# If today were your last day



## Hooked (12/4/21)

*If today were your last day on earth, what would you do with it?*


----------



## Hooked (12/4/21)

I would eat everything that I'm not supposed to eat e.g. pasta, chocolates, cakes.

While I'm doing that, I would contact a friend of mine who has promised to adopt my doggy should something happen to me.

Reactions: Like 4


----------



## ARYANTO (12/4/21)

Give away* everything *I own away to people who deserve it

Reactions: Like 1 | Winner 5


----------



## Viper_SA (12/4/21)

Send my regards from the moon

Reactions: Funny 4


----------



## zadiac (12/4/21)

I'd rather not publicly disclose what I would do.....hint: It includes the current government...

Reactions: Winner 2 | Funny 3


----------



## DarthBranMuffin (12/4/21)

I'll go test drive a BMW M6... and just keep driving....

Reactions: Like 2 | Winner 3 | Funny 1


----------



## Stranger (12/4/21)

I would do a stand up comedy show .... until I could not stand any more.

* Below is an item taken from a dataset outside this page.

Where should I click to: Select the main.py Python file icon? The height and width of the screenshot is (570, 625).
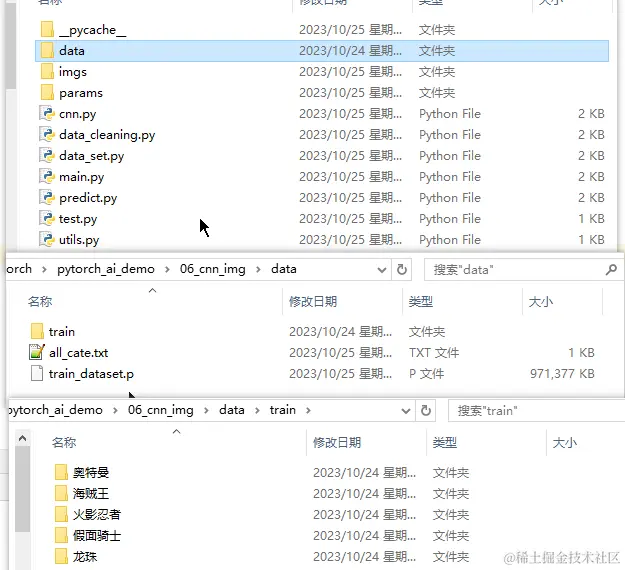point(47,177)
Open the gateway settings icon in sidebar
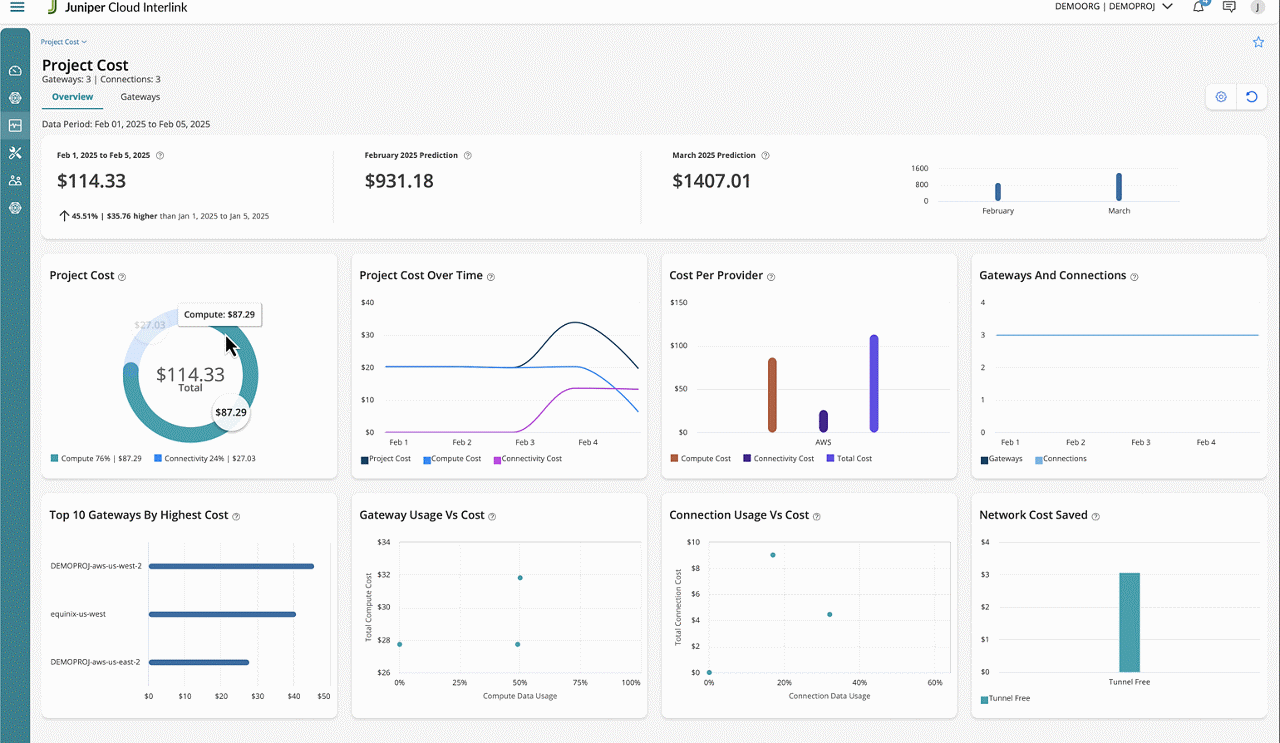This screenshot has width=1280, height=743. pos(14,208)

My last line would be, "your are great audience ... you kill me."

Reactions: Like 1 | Funny 7 | Creative 1


----------



## Grand Guru (12/4/21)

I would spend it with my 2 girls and try make it a memorable day for them!

Reactions: Like 2 | Winner 5


----------



## zadiac (13/4/21)

Grand Guru said:


> I would spend it with my 2 girls and try make it a memorable day for them!

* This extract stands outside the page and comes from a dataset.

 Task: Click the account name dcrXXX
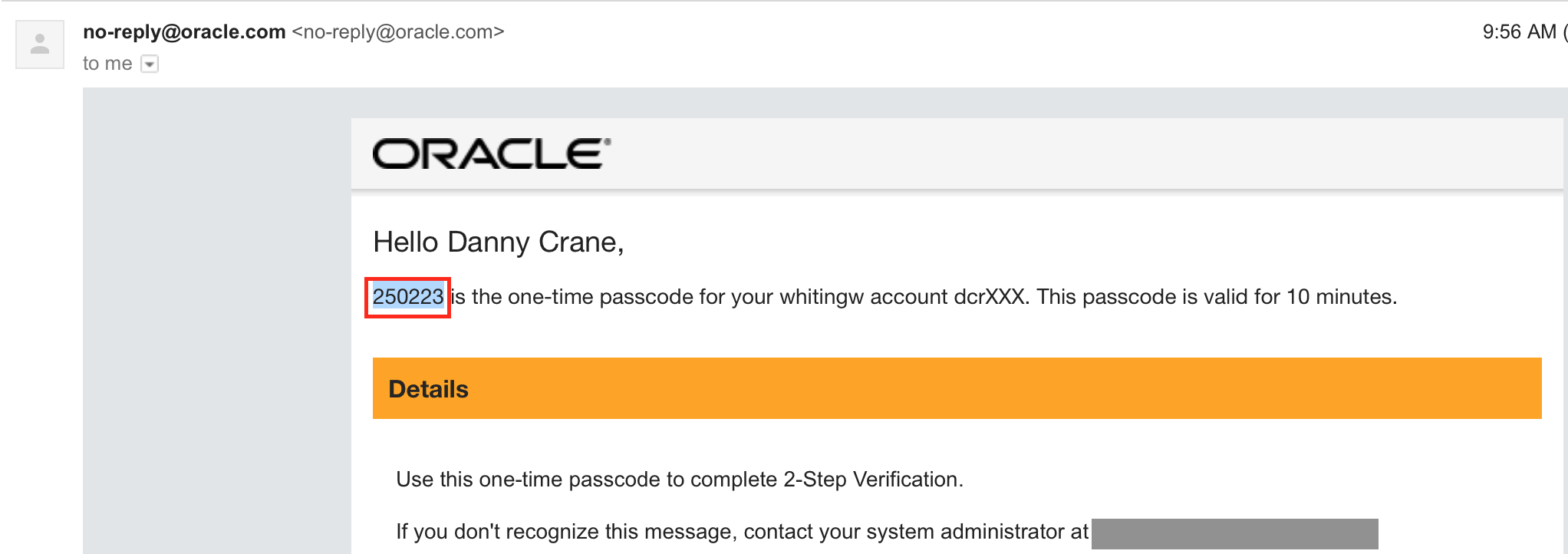[x=990, y=297]
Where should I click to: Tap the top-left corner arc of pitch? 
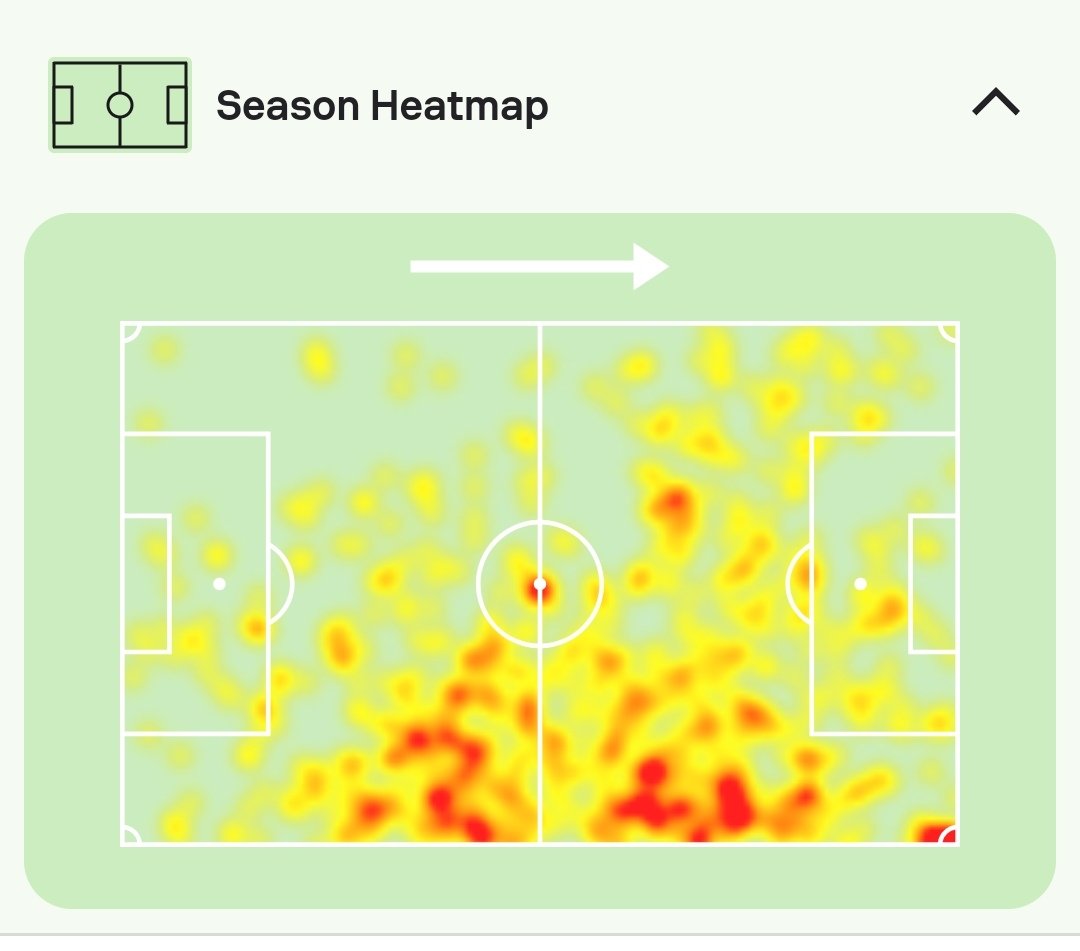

I'd spend it with someone else's 2 girls (old enough of course) and make it a VERY memorable day for them

Reactions: Like 2 | Winner 1 | Funny 7


----------



## THE REAPER (13/4/21)

I would take my inner child to Disney and my children and go on everything then go fly a jet and sky dive.

Reactions: Winner 2


----------



## ShamZ (13/4/21)

THE REAPER said:


> I would take my inner child to Disney and my children and go on everything then go fly a jet and sky dive.


Flying a jet and then sky diving usually means something went wrong

It's your last day anyway, free fall grand finale

Reactions: Winner 1 | Funny 4


----------



## Chickenstrip (14/4/21)

I'd probably just cry

Reactions: Like 2 | Funny 1 | Can relate 1


----------



## Dela Rey Steyn (15/4/21)

Spend my morning calling loved ones, the majority of the Day with SWAMBO and our pets, nice hike or picnic or something, then end the day off by trying to consume a kg of cocaine and a liter of whiskey whilst skydiving naked into an active volcano... you know, the usual....

Reactions: Like 1 | Winner 2 | Funny 4


----------